Tuesday, January 22, 2013

Am I a bad friend? Or may be I became a bad friend??

"Friendship - the only close relation where you chose your relative", this is how I would describe Friendship. Of-course Friendship has much more, even then that one line tells a lot about it.

When you're born, your parents, your siblings, your cousins everything has been decided for you. Most of the relations that we know are BLOOD RELATIONS, but not Friendship.

I am believer in Free choices.[some people tend to call it Free Will, but I think Free Will is a myth]. All we have is the freedom of choice. This is the exact same thing Krishna told Arjuna [in Geeta] - Work is in your hand, Result is not. Choice is in your hand, but the WILL is that of God.

So anyway, Friendship is the only relation where you apply the freedom of choice and chose your relative. [Love between life-partners is also a kind of friendship, ain't it?]. And I am glad to have used that choice to the fullest extent. Today I have lots of friends. I trust them, and they trust me.

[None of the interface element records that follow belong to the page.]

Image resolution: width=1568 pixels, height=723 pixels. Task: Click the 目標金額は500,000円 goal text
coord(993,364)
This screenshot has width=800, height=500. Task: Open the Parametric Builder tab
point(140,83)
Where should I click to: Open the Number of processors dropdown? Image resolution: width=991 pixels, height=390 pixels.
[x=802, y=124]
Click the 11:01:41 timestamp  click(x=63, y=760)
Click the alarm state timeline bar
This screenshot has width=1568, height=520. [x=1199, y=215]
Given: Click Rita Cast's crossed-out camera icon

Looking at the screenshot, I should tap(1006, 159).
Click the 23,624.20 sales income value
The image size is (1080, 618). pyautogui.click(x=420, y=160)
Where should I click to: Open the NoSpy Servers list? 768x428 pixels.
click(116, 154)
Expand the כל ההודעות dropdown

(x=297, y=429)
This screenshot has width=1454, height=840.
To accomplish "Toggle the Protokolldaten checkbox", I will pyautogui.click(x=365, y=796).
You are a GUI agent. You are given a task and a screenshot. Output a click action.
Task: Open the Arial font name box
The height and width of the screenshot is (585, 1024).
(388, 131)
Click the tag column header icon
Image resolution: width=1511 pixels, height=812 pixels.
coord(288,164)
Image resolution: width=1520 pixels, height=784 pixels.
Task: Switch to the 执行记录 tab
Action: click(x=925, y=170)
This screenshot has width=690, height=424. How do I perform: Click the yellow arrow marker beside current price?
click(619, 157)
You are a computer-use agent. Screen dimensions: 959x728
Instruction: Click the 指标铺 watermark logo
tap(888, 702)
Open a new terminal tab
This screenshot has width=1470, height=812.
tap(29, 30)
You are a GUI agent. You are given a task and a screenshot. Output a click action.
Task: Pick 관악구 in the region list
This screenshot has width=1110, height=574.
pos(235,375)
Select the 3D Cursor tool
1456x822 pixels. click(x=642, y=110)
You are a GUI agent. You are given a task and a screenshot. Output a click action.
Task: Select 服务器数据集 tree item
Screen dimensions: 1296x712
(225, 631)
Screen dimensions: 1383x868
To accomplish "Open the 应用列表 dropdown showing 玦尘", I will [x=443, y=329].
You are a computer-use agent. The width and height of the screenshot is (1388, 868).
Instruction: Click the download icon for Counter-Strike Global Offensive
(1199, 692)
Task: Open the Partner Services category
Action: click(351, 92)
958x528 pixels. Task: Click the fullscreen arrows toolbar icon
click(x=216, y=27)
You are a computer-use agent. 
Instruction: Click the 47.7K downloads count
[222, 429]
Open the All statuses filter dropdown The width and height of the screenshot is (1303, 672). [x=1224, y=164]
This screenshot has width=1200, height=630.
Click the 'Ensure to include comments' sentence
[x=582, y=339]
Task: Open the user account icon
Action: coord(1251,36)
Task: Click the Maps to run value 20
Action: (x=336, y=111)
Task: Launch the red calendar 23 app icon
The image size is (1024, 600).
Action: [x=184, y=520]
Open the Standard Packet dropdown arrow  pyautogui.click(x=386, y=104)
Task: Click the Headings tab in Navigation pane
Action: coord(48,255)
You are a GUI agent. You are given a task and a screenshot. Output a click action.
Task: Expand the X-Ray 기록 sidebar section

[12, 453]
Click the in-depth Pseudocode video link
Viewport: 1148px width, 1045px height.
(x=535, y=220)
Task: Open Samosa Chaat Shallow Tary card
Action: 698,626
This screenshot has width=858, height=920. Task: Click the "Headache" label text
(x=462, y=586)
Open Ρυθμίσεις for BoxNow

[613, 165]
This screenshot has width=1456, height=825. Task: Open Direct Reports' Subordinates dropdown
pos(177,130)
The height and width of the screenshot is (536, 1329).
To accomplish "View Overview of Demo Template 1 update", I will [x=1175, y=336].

I have always valued friendship much more than any other reasons, for some reasons, unknown to me! I can not understand why, I can not explain why, I just feel it. I have always believed myself to be a good friend to most of my friends, however, my direct nature does inflict some pain to my dearest friends, which I regret but cannot help. Those who accept me with that nature, have become friends for a lifetime.

I always try to be in touch with them, try to help and support them in anyway possible. But recently, I made a couple of mistakes that I regret.

This year I forgot to wish many of closest friends on their respective Birthdays - Shahzor Khan, Akhil Ranjan, Abhinav Omar and a few more... Though I constantly call them up, have a nice chat with them. In Omar's case it was extreme, I called him up, chatted for about half an hour, and forgot to wish him! That was really stupid of me, but it seems other things in life have taken priority.

Honestly, in the last few years, I do not feel like celebrating B'days or New Years or any festival for that matter. It all seems irrelevant to me, what matters to me is spending time with the family and being there for them when they need me. This is my way of friendship.

But still there is no doubt that I forgot to wish them on one of the most important celebration days of their lives'. So the question I have been asking myself is-

"Am I a bad friend?"

"May be I became a bad friend?"

There's one more question - Haven't we all become much more dependent on Facebook, and Calender apps? Why is it that our memory is failing us? Why can't we remember few important dates anymore?

Have we all become bad friends? or its just that 'the bond of friendship' has just evolved, where these things matter a little?

1 comment:

  1. Excellent read, Vishal... This exactly happened with me too. I had talked to my friend for around 20 min in the morning and 30 min in the night and I never wished him. It became nasty after that though!!!! Really shame on me, here.